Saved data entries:
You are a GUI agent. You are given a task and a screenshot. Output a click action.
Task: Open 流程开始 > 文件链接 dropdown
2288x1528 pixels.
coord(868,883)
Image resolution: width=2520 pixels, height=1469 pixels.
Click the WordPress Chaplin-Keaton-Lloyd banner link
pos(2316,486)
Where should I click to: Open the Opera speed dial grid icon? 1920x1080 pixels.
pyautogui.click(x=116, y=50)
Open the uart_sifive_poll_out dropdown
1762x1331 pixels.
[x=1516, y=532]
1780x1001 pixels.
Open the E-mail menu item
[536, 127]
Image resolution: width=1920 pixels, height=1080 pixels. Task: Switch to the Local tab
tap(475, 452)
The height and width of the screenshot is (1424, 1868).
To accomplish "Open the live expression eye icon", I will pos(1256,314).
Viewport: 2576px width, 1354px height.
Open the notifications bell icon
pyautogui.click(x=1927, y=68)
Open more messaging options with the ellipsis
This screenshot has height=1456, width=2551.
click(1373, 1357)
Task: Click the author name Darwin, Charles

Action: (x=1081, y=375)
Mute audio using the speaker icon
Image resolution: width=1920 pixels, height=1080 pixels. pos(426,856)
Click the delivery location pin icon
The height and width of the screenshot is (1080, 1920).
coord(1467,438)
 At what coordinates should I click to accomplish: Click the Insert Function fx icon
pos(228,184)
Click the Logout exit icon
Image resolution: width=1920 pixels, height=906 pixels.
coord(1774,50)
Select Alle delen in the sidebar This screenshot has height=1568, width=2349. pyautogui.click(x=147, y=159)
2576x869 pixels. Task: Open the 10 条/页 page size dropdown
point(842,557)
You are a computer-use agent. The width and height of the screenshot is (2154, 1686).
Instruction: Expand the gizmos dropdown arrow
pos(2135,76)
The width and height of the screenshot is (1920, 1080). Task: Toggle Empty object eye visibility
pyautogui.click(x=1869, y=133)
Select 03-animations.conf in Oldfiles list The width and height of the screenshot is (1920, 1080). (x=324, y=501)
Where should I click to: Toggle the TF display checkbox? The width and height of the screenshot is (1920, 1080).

**PROBLEM STATEMENT:**
Word for word, give back all of the records.

**TASK ANSWER:**
You are a GUI agent. You are given a task and a screenshot. Output a click action.
Task: Open 流程开始 > 文件链接 dropdown
2288x1528 pixels.
coord(868,883)
Image resolution: width=2520 pixels, height=1469 pixels.
Click the WordPress Chaplin-Keaton-Lloyd banner link
pos(2316,486)
Where should I click to: Open the Opera speed dial grid icon? 1920x1080 pixels.
pyautogui.click(x=116, y=50)
Open the uart_sifive_poll_out dropdown
1762x1331 pixels.
[x=1516, y=532]
1780x1001 pixels.
Open the E-mail menu item
[536, 127]
Image resolution: width=1920 pixels, height=1080 pixels. Task: Switch to the Local tab
tap(475, 452)
The height and width of the screenshot is (1424, 1868).
To accomplish "Open the live expression eye icon", I will pos(1256,314).
Viewport: 2576px width, 1354px height.
Open the notifications bell icon
pyautogui.click(x=1927, y=68)
Open more messaging options with the ellipsis
This screenshot has height=1456, width=2551.
click(1373, 1357)
Task: Click the author name Darwin, Charles

Action: (x=1081, y=375)
Mute audio using the speaker icon
Image resolution: width=1920 pixels, height=1080 pixels. pos(426,856)
Click the delivery location pin icon
The height and width of the screenshot is (1080, 1920).
coord(1467,438)
 At what coordinates should I click to accomplish: Click the Insert Function fx icon
pos(228,184)
Click the Logout exit icon
Image resolution: width=1920 pixels, height=906 pixels.
coord(1774,50)
Select Alle delen in the sidebar This screenshot has height=1568, width=2349. pyautogui.click(x=147, y=159)
2576x869 pixels. Task: Open the 10 条/页 page size dropdown
point(842,557)
You are a computer-use agent. The width and height of the screenshot is (2154, 1686).
Instruction: Expand the gizmos dropdown arrow
pos(2135,76)
The width and height of the screenshot is (1920, 1080). Task: Toggle Empty object eye visibility
pyautogui.click(x=1869, y=133)
Select 03-animations.conf in Oldfiles list The width and height of the screenshot is (1920, 1080). (x=324, y=501)
Where should I click to: Toggle the TF display checkbox? The width and height of the screenshot is (1920, 1080).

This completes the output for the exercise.